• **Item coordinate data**
>> Begin
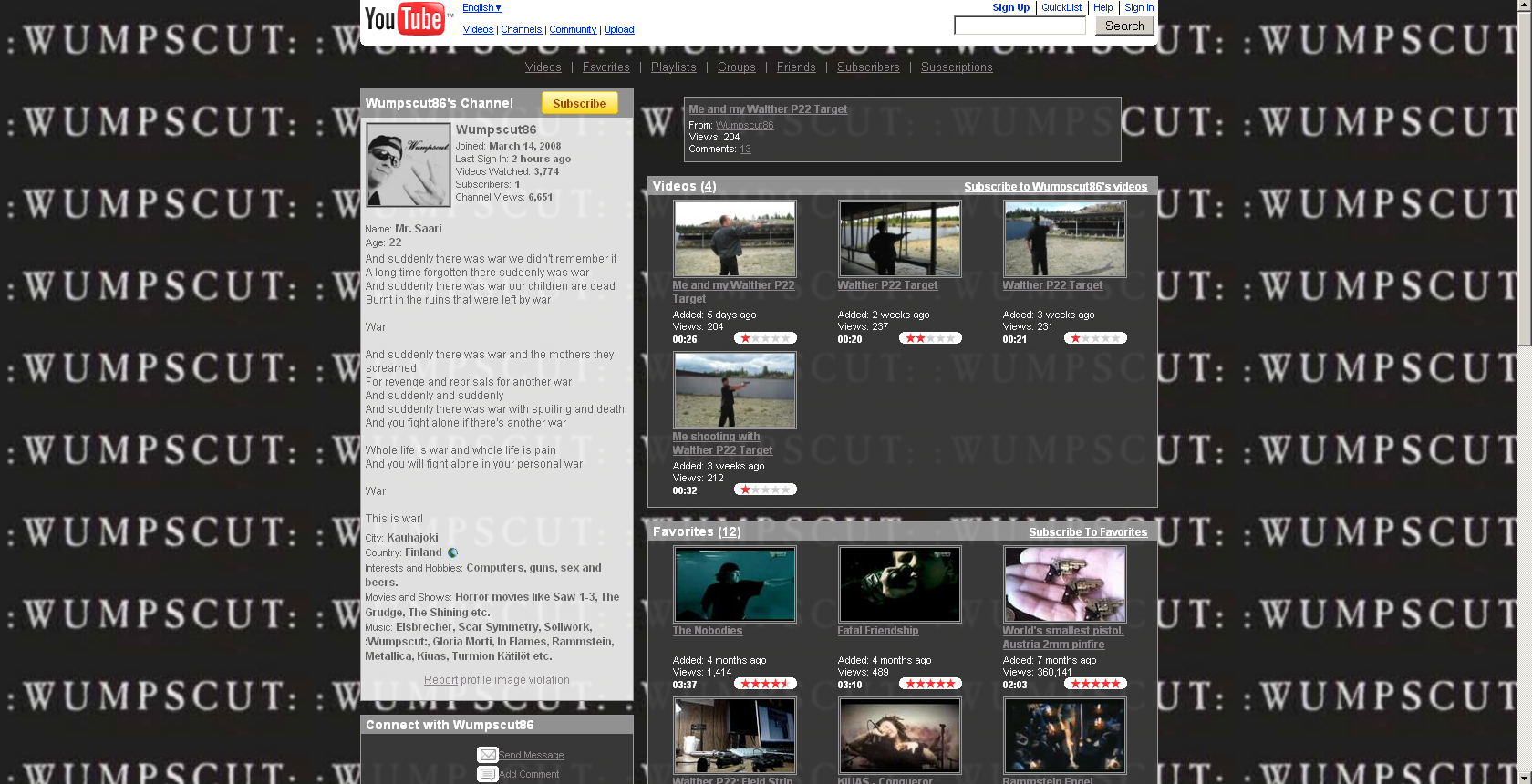1532x784 pixels.
Task: Switch to the Subscribers tab
Action: [x=867, y=67]
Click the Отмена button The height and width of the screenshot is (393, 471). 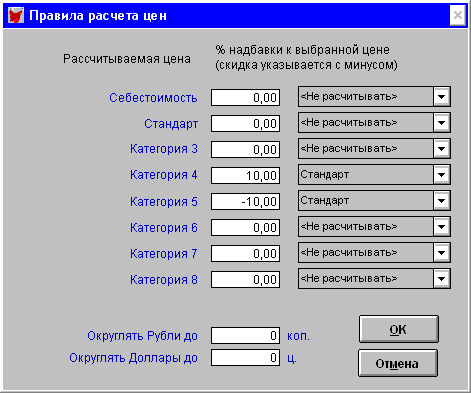(398, 363)
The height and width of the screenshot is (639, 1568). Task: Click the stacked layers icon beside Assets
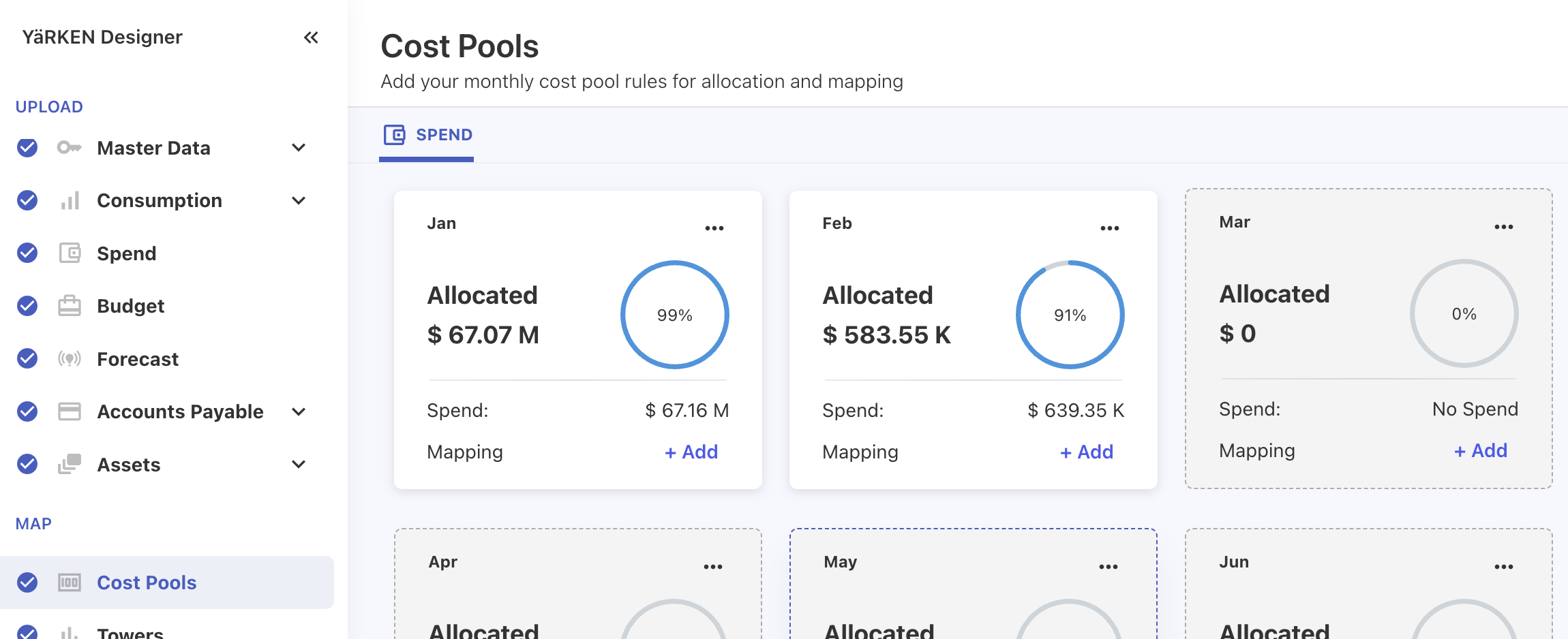coord(70,465)
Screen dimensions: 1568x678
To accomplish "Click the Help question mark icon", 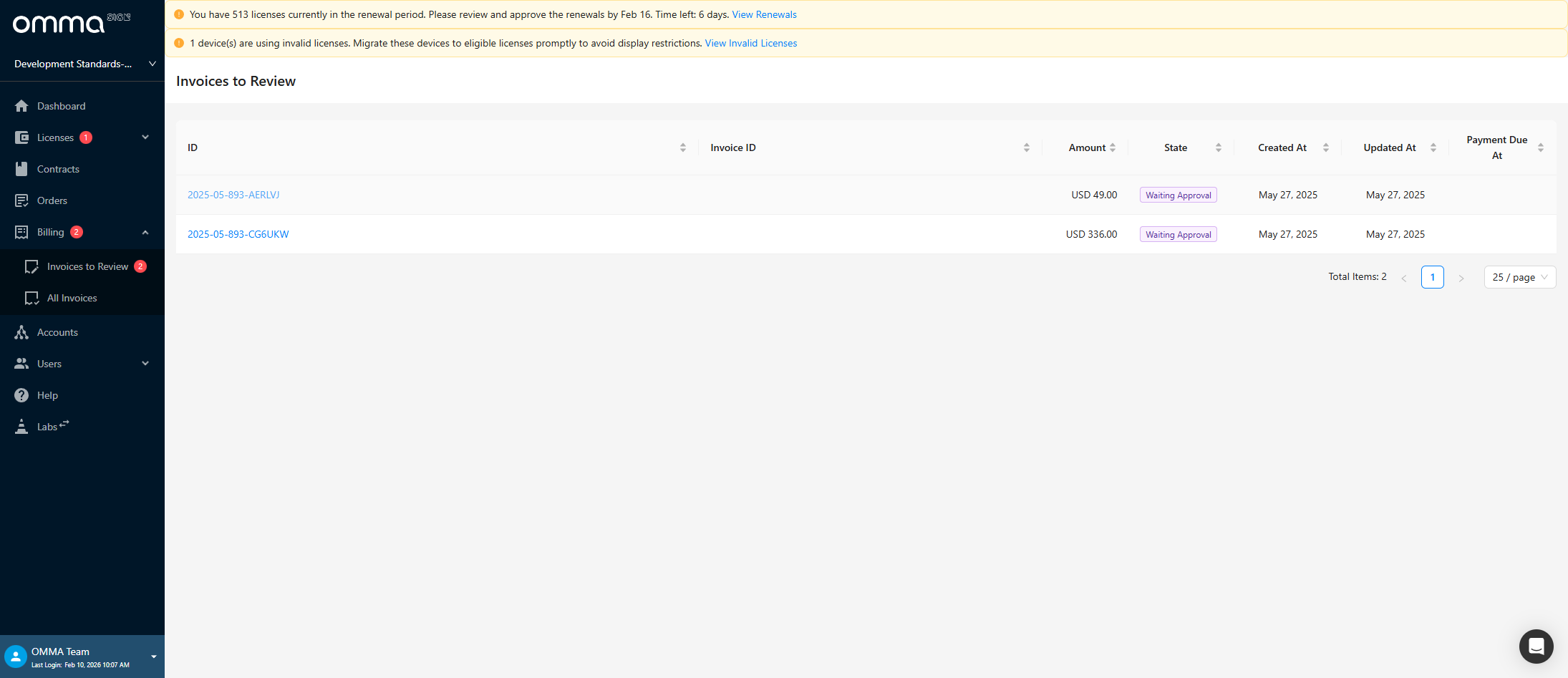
>> End
Please show each line of the material that contains the string "Task". Case counts.

Task: Switch to the Subscribers tab
The height and width of the screenshot is (639, 1568). Task: Click the stacked layers icon beside Assets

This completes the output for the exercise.